1 octobre 2024 • ACTUALITÉS

Cette tribune a été publiée dans une version abrégée sur le site des Echos.

Par Jean-Marc Borello, président du Directoire du Groupe SOS

Après les scandales touchant les maisons de retraite, c’est au tour des tout-petits d’être au centre des préoccupations. La parution du dernier ouvrage de Victor Castanet, Les Ogres (Flammarion), jette une lumière crue sur les dérives de certaines entreprises privées lucratives, parfois motivées uniquement par le profit, et de plus en plus implantées dans des secteurs essentiels à l’intérêt général.

Selon les définitions classiques, l’intérêt général renvoie à ce qui profite « à l’ensemble de la société, plutôt qu’à des individus ou des groupes spécifiques ». Pourtant, des secteurs comme la petite enfance, la solidarité, ou encore l’accompagnement des seniors sont de plus en plus traités comme des marchandises, où le profit l’emporte sur le bien-être des personnes concernées. Cette dérive n’est pas seulement alarmante, elle constitue une menace directe pour le tissu social.

Les Ehpad, les crèches privées, les cliniques… De récents scandales ont révélé que le secteur privé lucratif privilégie parfois la quête effrénée du profit au détriment du respect de la dignité, conduisant à des dérives inacceptables. Il serait bien sûr injuste de généraliser : des entreprises à mission et entrepreneurs à impact œuvrent avec sincérité et responsabilité, cherchant à concilier profitabilité et respect de l’intérêt général. Ces acteurs prouvent que la recherche d’un modèle économique viable peut cohabiter avec une volonté de bien-faire. Saluons ici leur engagement à faire les choses correctement.
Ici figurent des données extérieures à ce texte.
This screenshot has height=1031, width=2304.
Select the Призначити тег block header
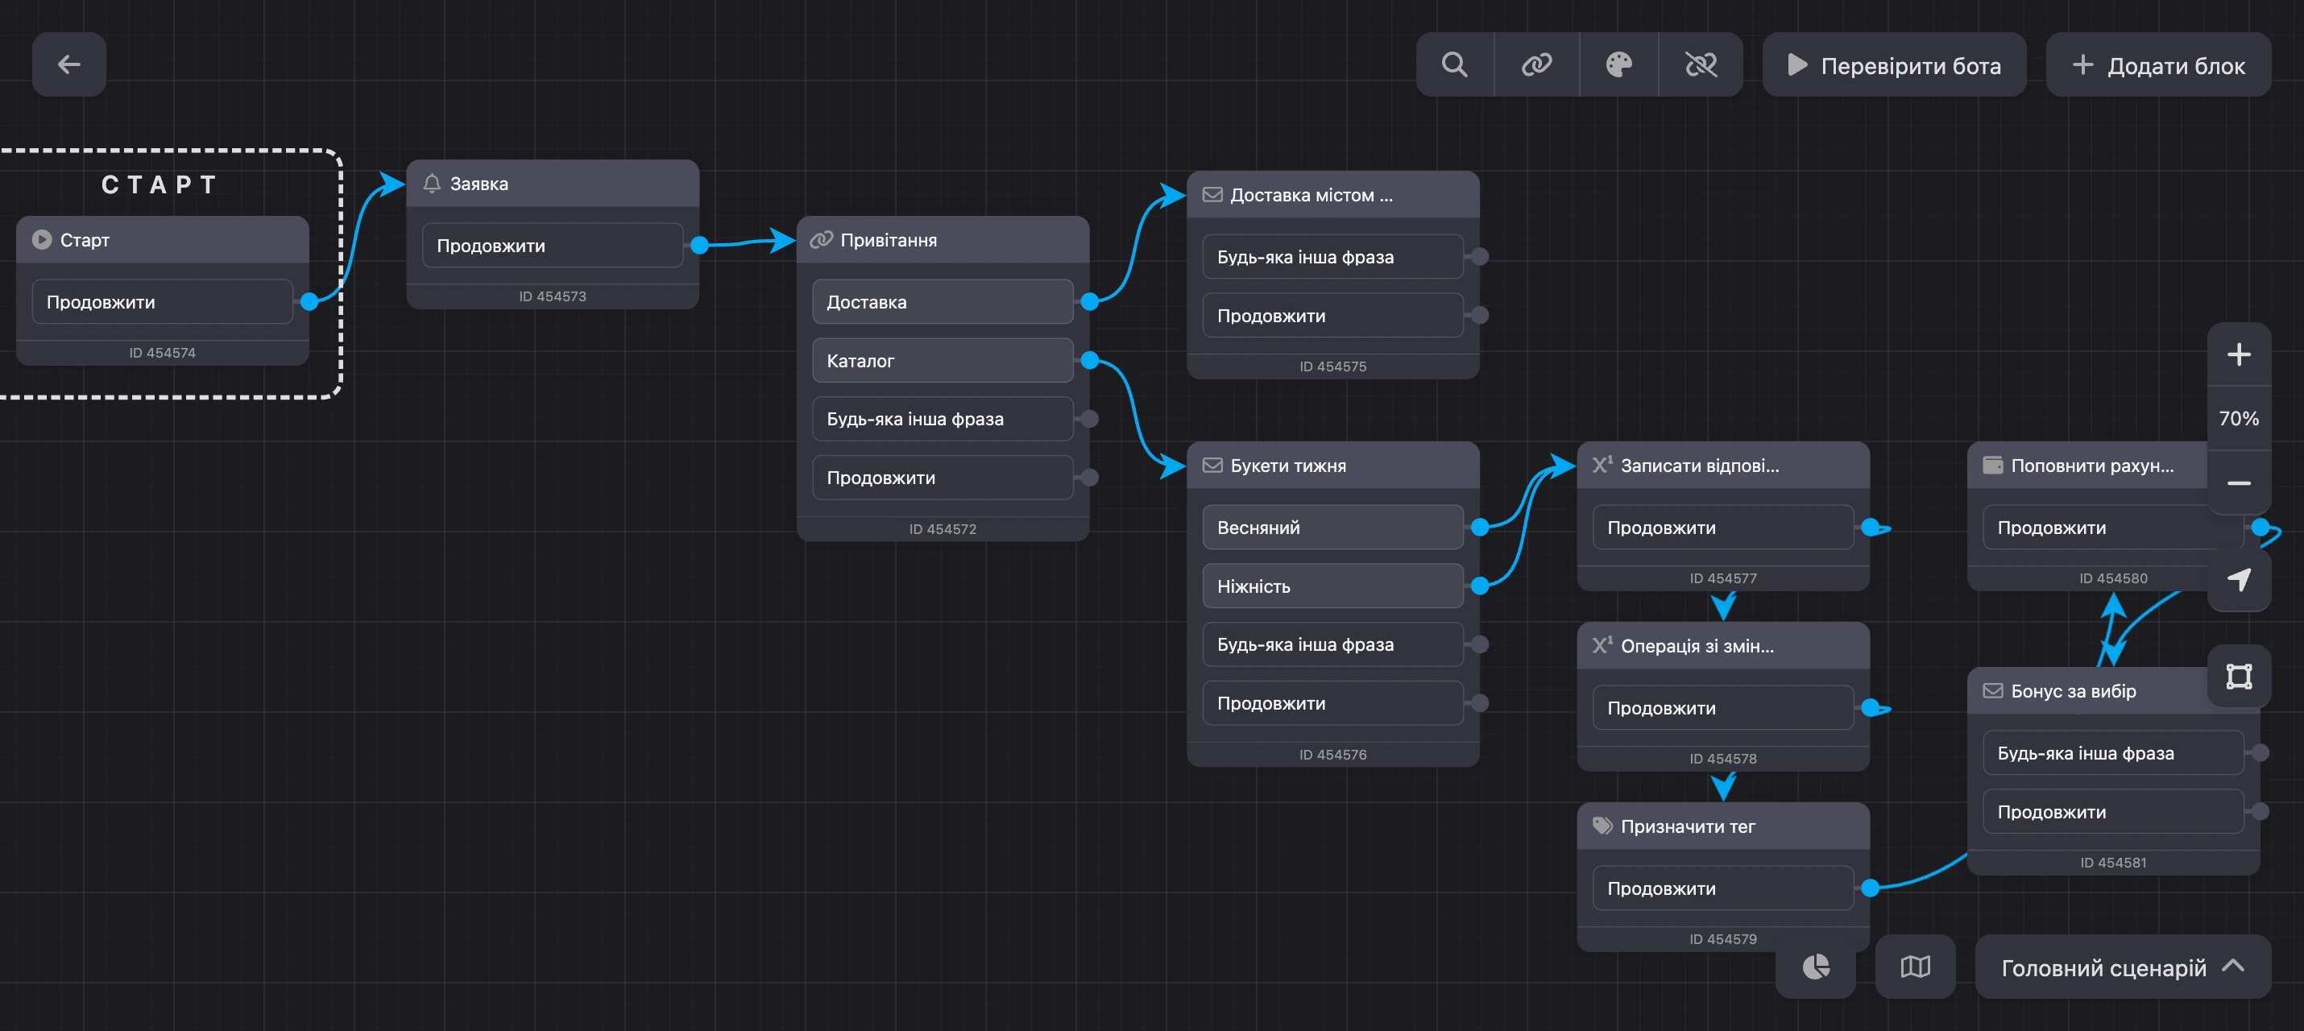1723,826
Pour autant, si les statuts ne font pas la vertu, nous restons convaincus que certains domaines ne devraient jamais être motivés par le profit. Ils sont des piliers de notre société et doivent être préservés de la logique du marché.

Dans ce contexte, et alors que le maillage des services publics s’affaiblit, le secteur non-lucratif émerge comme une alternative concrète. La France compte 1,5 million d’associations en activité. Souvent réduit à tort au bénévolat, le secteur associatif représente pourtant 9 % de l’emploi privé, soit plus que la construction (8,2 %) ou les transports (7,3 %). Un quart de ces associations œuvrent dans les secteurs du social, de la santé, de l’éducation ou encore de la formation et de l’insertion.

On le sait peu, mais plus de 20% des crèches en France sont gérées par des structures associatives, relevant donc du secteur non lucratif. De même, 10% des hôpitaux et plus d’un quart des Ehpad sont dirigés par des organismes à but non lucratif. À ce titre, le Groupe SOS gère plus de 60 crèches associatives, les crèches Crescendo, qui placent au cœur de leurs pratiques la qualité de l’accueil ainsi que l’apprentissage de l’égalité filles-garçons dès le plus jeune âge. Le Groupe SOS gère également 11 hôpitaux associatifs venant en complément de l’offre publique, et plus de 100 EHPAD associatifs.

Chaque jour, des milliers de salariés du secteur associatif travaillent dans des crèches, des hôpitaux, des établissements sociaux, des EHPAD… Ce secteur a démontré sa capacité à innover et à améliorer la qualité des services. Son action a même contribué à faire évoluer certaines lois, prouvant ainsi son rôle dans la transformation sociale et la défense de l’intérêt général.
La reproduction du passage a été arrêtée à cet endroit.